**EXERCISE:**
Filter the entries for the word "agent". Copy each line that has it.

--

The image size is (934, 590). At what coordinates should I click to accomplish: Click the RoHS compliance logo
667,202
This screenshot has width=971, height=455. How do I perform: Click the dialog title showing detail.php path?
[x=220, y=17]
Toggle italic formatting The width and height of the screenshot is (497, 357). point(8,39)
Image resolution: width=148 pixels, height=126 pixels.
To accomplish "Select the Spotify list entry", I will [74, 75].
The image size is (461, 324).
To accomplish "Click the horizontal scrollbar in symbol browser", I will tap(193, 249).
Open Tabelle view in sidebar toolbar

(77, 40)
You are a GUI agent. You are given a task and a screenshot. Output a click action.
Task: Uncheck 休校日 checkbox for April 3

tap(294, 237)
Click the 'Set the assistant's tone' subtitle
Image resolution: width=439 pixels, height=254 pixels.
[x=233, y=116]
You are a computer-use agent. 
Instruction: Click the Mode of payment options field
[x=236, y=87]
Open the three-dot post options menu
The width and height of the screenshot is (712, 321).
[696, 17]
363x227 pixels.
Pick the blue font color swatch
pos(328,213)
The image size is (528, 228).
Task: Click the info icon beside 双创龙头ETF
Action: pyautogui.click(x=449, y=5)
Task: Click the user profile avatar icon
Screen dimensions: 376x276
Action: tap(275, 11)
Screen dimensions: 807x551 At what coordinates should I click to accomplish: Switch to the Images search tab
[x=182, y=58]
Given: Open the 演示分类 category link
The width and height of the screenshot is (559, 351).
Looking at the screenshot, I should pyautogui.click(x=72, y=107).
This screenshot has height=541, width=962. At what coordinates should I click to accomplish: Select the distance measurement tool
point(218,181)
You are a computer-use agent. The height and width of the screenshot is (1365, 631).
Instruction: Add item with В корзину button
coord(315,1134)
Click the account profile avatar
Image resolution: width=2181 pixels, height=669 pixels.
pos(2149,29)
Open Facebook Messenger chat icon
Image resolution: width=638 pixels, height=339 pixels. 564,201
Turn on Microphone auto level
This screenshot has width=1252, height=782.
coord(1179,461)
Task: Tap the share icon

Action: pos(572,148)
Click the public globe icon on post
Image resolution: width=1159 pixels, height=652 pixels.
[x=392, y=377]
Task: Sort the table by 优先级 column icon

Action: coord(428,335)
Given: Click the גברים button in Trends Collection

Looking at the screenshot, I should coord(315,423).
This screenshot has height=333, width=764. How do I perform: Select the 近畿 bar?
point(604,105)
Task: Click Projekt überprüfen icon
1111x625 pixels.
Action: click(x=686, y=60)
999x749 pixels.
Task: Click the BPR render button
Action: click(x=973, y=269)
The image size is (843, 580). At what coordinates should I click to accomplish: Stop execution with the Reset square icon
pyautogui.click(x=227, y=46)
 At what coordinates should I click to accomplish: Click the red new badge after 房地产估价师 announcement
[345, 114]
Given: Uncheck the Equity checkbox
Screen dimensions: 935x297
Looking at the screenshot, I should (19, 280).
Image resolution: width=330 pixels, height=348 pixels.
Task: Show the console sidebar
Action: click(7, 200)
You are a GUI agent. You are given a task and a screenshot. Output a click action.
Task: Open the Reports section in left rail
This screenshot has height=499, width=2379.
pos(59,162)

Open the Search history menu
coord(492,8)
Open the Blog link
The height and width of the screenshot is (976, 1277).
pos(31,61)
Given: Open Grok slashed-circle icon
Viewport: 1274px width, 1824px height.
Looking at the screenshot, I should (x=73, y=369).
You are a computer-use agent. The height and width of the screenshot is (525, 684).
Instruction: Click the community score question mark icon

--

**SOLUTION BELOW:**
You are a GUI agent. You are given a task and a screenshot. Output a click action.
You are a computer-use agent. 
You are a computer-use agent. The height and width of the screenshot is (1365, 631).
You are a GUI agent. You are given a task and a screenshot. Output a click action.
You are a computer-use agent. The height and width of the screenshot is (525, 684).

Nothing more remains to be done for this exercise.